The young shoots and the tender leaves are sometimes used as food in some countries of the Mediterranean region. These are considered edible raw before the plant flowers and can be used in salads. The older leaves are usually eaten boiled or fried, sauteed with garlic or in omelettes.

===Crete and Cyprus===
In Crete it is called agriopapoula (αγριοπάπουλα) and its leaves and tender shoots are eaten browned in olive oil.

In Cyprus it is very widely eaten, so much so that in recent years it has once again been cultivated and sold in shops in bunches. Two of the common Cypriot names are strouthouthkia (στρουθούθκια; /[stru'θuθca]/) and tsakrithkia (τσακρίδκια; /[t͡sa'kriðca]/).

===Italy===
In Italy the leaves of this plant may be used as an ingredient in risotto. It is commonly known as sculpit, stridolo or by the obsolete scientific name Silene inflata, as well as s-ciopetin, grixol in Veneto and nenkuz or sclopit in Friuli and cojet in Piedmont.

===Spain===
In the La Mancha region of Spain, where S. vulgaris leaves are valued as a green vegetable, there used to be people known as collejeros who picked and sold these plants. Leaves are small and narrow so it takes many plants to obtain a sizeable amount.
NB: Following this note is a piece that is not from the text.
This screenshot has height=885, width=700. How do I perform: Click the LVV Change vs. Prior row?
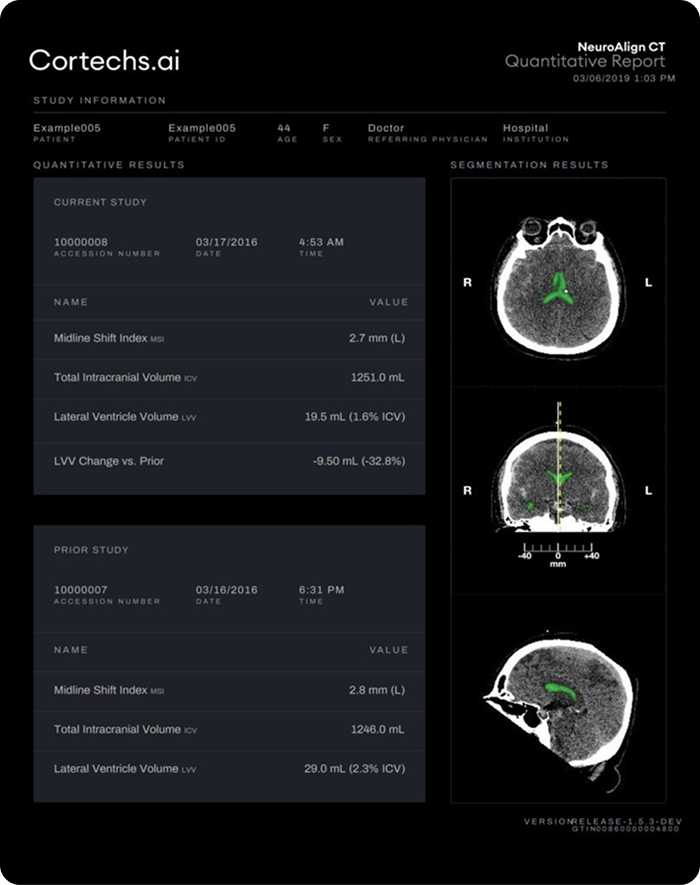(230, 461)
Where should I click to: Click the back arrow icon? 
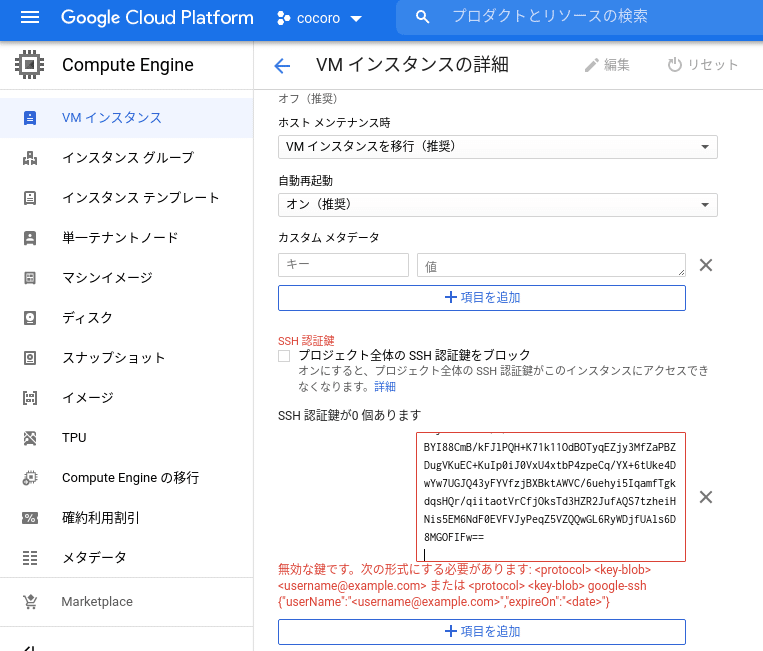282,66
In La Mancha, the leaves, locally known as collejas, were mainly used to prepare gazpacho viudo (widower gazpacho), consisting of flatbread known as tortas de gazpacho and a stew prepared with 'the leaves. Other dishes prepared with these leaves in Spain include potaje de garbanzos y collejas, huevos revueltos con collejas and arroz con collejas.